Board members decided back then to leave the cash rate steady at 1.75%, as all economists had expected. With no surprise on the rate decision, the focus at the time was on the language of the RBA’s statement. The tone was broadly the same as the month before, but officials inserted a phrase that hinted that the release of the CPI data next week would in large part determine what the RBA does from here. The same message was apparent in today’s minutes.

On the broader document, there was an extended discussion of the likely fallout from the recent unexpected decision by UK voters to exit the European Union, the effects of which RBA officials believe will become clear only with the passage of time. Elsewhere in the minutes, the outlook for the world’s major economies had not changed that much, despite the UK “Brexit” vote, and the Bank’s discourse on economic conditions in Australia also sounded familiar. In fact, not much new domestic information has come to hand of late.

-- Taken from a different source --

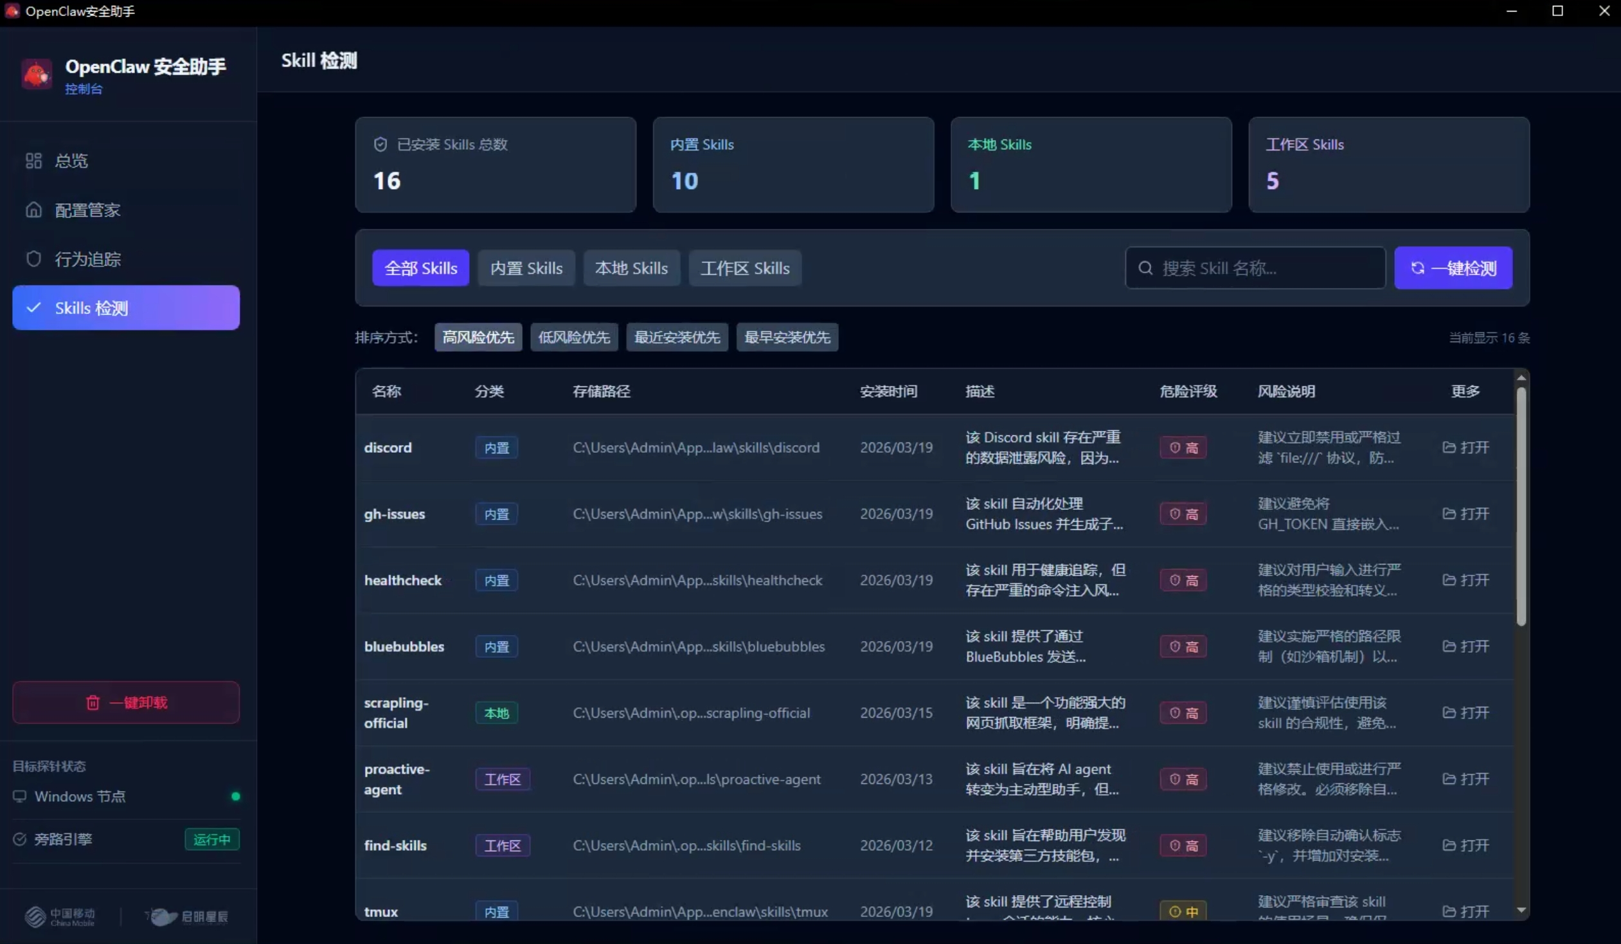Switch to the 内置 Skills filter tab
Screen dimensions: 1621x944
click(x=526, y=268)
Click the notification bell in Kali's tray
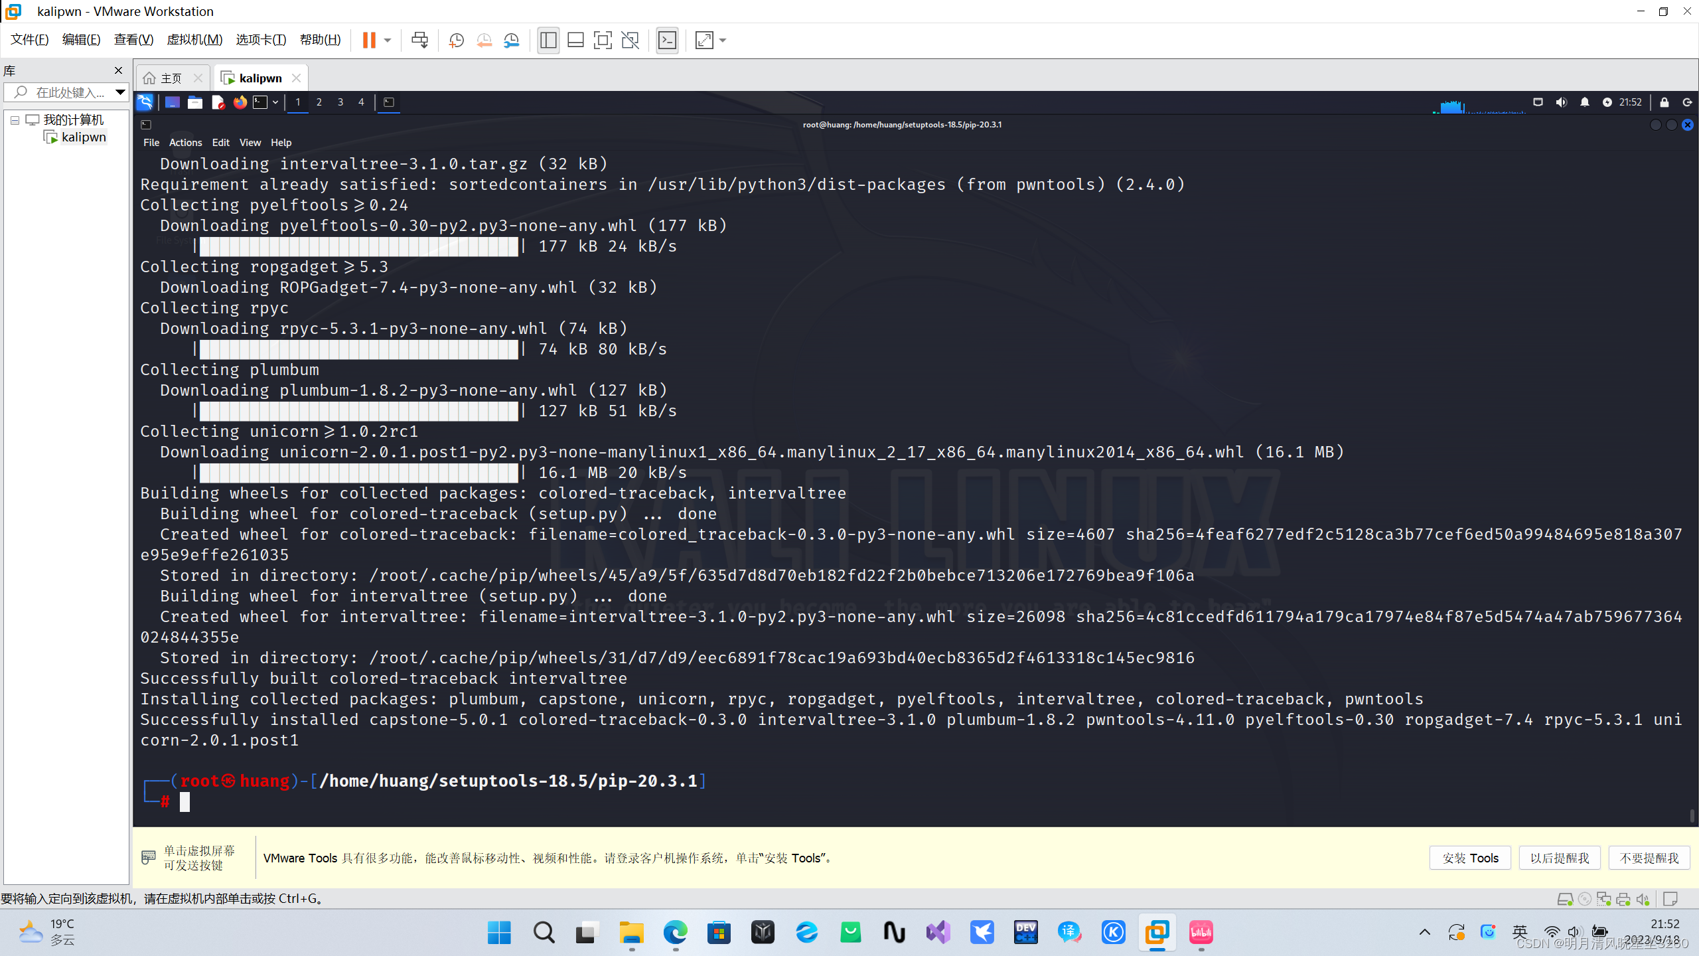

We didn’t interpret the insertion of the inflation guidance clause two weeks ago as meaning the Bank was edging towards cutting the cash rate again. There was, though, a clear nod to the importance of the Q2 inflation data, due for release next Wednesday, as well as upcoming data on the labour market and housing. If the inflation print next week is low, like the last reading, the RBA probably will lower the cash rate on 2 August - this is the consensus expectation of economists. In fact, only a material upside surprise on inflation next week will keep the RBA sidelined.

The latest futures market pricing implies the RBA will lower the cash rate at least one more time, and probably twice more, before the end of this year. The AICD forecast assumes only one more rate cut from the RBA, on 2 August, but more moves will be forthcoming if AUD stays close to its current level of 75.5 US cents. RBA officials have made clear they would prefer a lower AUD because it would aid the necessary rebalancing of the economy away from mining. Today’s minutes once again said that a higher AUD would “complicate” this adjustment.